What do you wish you could tell your teen self? 
I wish I could go back and tell her that though the fact of my mom dying is never going to be okay, I will be. There was a time in high school when I felt so broken that I didn’t know how to get through the days, and so I counted them exactly like Jessie does in Tell Me Three Things. Now I have the luxury of counting in years, which is my way of recognizing that I survived, that I’m a better and stronger version of myself because of my loss, and that it’s okay to live with grief. I wish my teen self could know that her future, which for a while felt super-bleak, will be filled with almost a ridiculous amount of goodness. Also, while we are delivering messages, maybe we can also gently let teen me know that I should stay away from the perms.

Your book talks a lot about the loneliness of feeling like an outsider.
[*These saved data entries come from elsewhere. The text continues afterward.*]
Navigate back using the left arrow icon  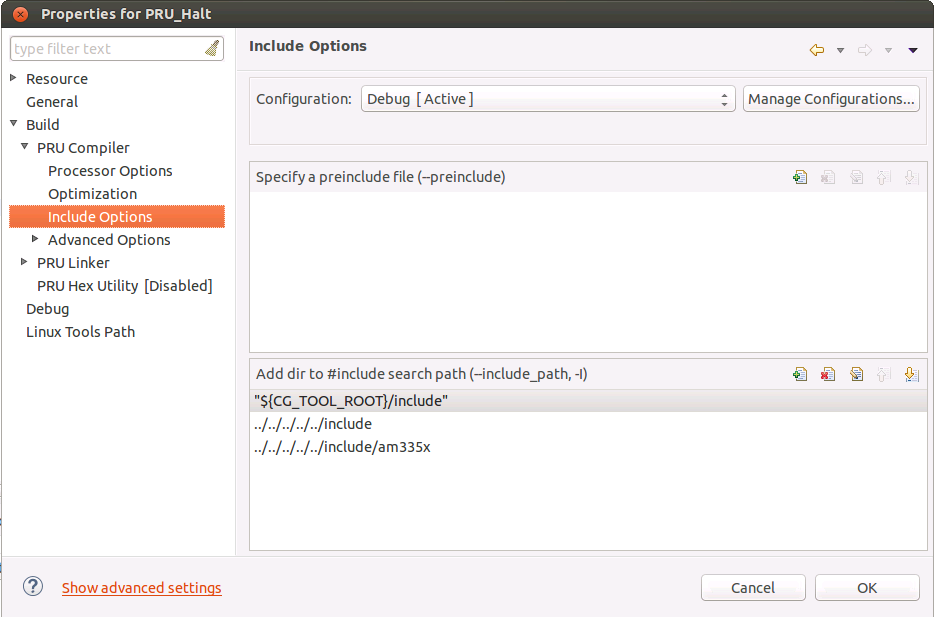coord(816,49)
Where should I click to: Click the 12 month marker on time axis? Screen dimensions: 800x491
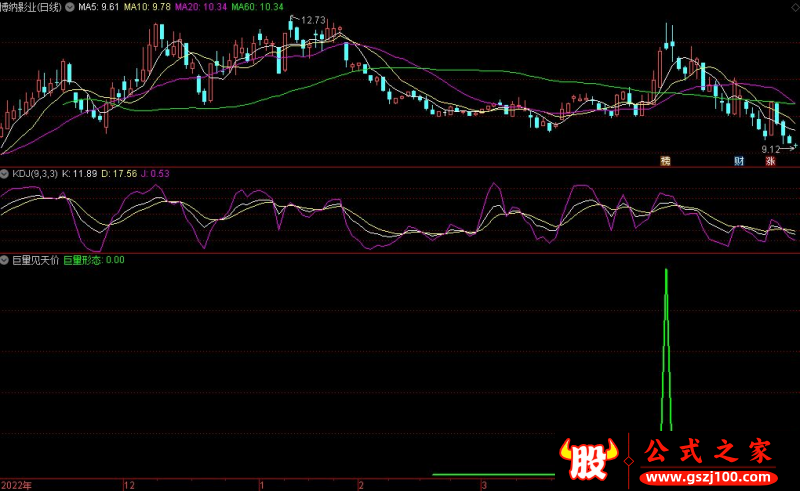click(129, 484)
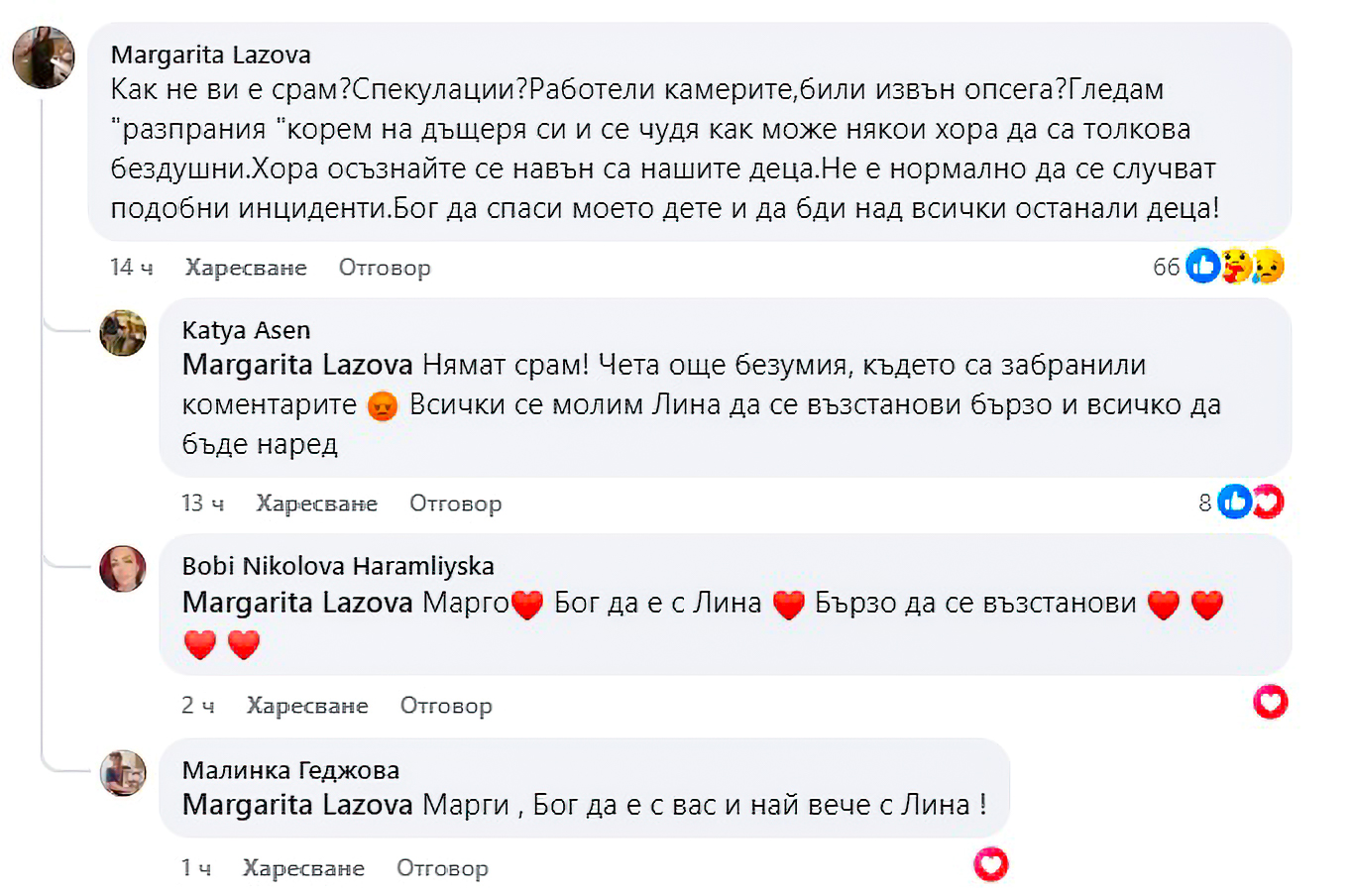
Task: Open Малинка Геджова's profile avatar
Action: click(x=123, y=772)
What advice do you have for someone who's dealing with that IRL?
The truth is we all feel lonely from time to time, and in and of itself, loneliness is not necessarily a bad thing. It’s an opportunity to connect and learn about yourself, discover and remember why you really are your best company. More than that though, I think the most important thing to remember if you are feeling lonely is that loneliness, like all of our emotions, are temporary and fleeting. So just because you feel that way right now (today, this month, even this year), it doesn’t mean you will feel that way for the rest of your life.
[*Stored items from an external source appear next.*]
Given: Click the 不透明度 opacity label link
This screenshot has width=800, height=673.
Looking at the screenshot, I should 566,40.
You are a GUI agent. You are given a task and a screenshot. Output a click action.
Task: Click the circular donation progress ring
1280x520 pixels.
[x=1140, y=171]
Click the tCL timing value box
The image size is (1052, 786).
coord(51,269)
“I think the most important thing to remember if you are feeling lonely is that loneliness, like all of our emotions, are temporary and fleeting.”

Ironically, the experience of loneliness is one of those rare things we all have in common. There’s real comfort in that thought.

Lastly, I think loneliness—which is just a natural part of being a human being in the world—can easily be amplified by social media. It feels awful to have every party and get-together that we weren’t invited to shoved in our faces on sites like Instagram.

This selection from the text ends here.